Sono stati chiusi uffici federali, musei, parchi nazionali e monumenti; un terzo dei dipendenti pubblici (ben 800.000 lavoratori) è stato sospeso dal lavoro senza stipendio; il personale militare è rimasto in servizio, ma senza paga e ha dovuto sostituire il personale civile lasciato a casa; è stato persino cancellato il previsto viaggio di Obama in Asia. Si è calcolato che ogni giorno di Shutdown abbia provocato una perdita quotidiana di 200 milioni di dollari nella sola capitale.

Non è la prima volta che succede nella storia americana, l’ultima è stata diciassette anni fa. Ma nel 1996 la situazione era molto diversa per gli USA: l’economia era in crescita, le finanze pubbliche erano in ordine e soprattutto l’egemonia mondiale americana non era messa in discussione da nessuno. Oggi invece il paese è reduce dalla crisi finanziaria del 2008, il debito pubblico è al massimo storico e la ripresa degli ultimi anni è stata debole. Inoltre il fallimento delle avventure militari in Afghanistan e Iraq da una parte e dall’altra il terremoto politico provocato dalle rivoluzioni arabe hanno fortemente ridimensionato il ruolo di gendarme internazionale degli Stati Uniti, come ha dimostrato la retromarcia di Obama sulla Siria.

Lo Shutdown è stato provocato soprattutto dall’intransigenza dei deputati repubblicani, che hanno ricattato la Casa Bianca, rifiutandosi di votare a favore del bilancio, se in cambio il presidente non avesse rinunciato all’applicazione della riforma sanitaria, una riforma peraltro già approvata da tre anni e così timida che solo gli ultrareazionari del Tea Party possono avere il coraggio di bollare come “socialista”. L’Obamacare infatti non mette affatto in discussione la natura privatistica del sistema sanitario americano, completamente dominato dalle assicurazioni e dall’industria farmaceutica.

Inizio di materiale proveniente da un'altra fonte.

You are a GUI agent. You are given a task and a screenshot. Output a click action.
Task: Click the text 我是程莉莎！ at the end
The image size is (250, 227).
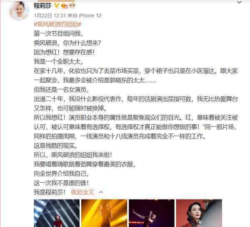click(50, 192)
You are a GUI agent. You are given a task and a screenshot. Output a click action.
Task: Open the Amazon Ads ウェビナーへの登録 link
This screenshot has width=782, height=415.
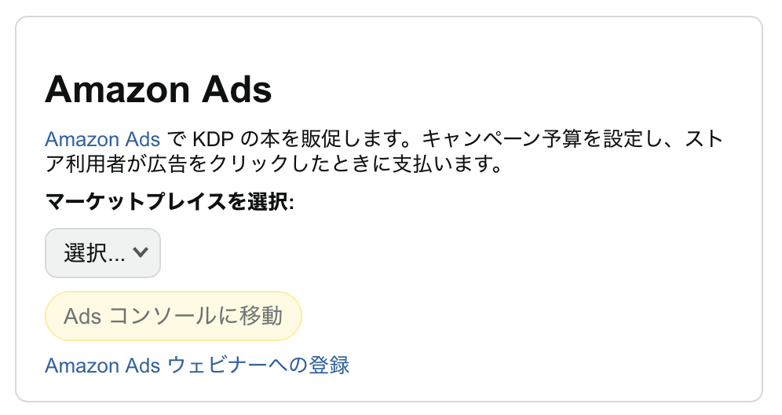[x=197, y=365]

Ma lo scontro politico in atto va ben oltre la questione della sanità. La realtà è che la crisi ha fatto esplodere tutte le contraddizioni dell’economia capitalista,  lo Stato si è indebitato oltre misura per salvare con denaro pubblico il sistema finanziario privato e la classe dominante è sempre più divisa su come gestire le conseguenze economiche, politiche e sociali di tutto questo. Naturalmente i partiti della borghesia americana non potevano non riflettere questa divisione e così da più di due anni assistiamo ad una vera e propria guerra parlamentare tra repubblicani e democratici che sta paralizzando il governo. Non è un caso che Obama non solo non sia riuscito a far approvare il bilancio, ma recentemente abbia pure dovuto rinunciare a sottoporre all’approvazione del congresso l’intervento militare in Siria, perché con ogni probabilità avrebbe perso anche quella votazione.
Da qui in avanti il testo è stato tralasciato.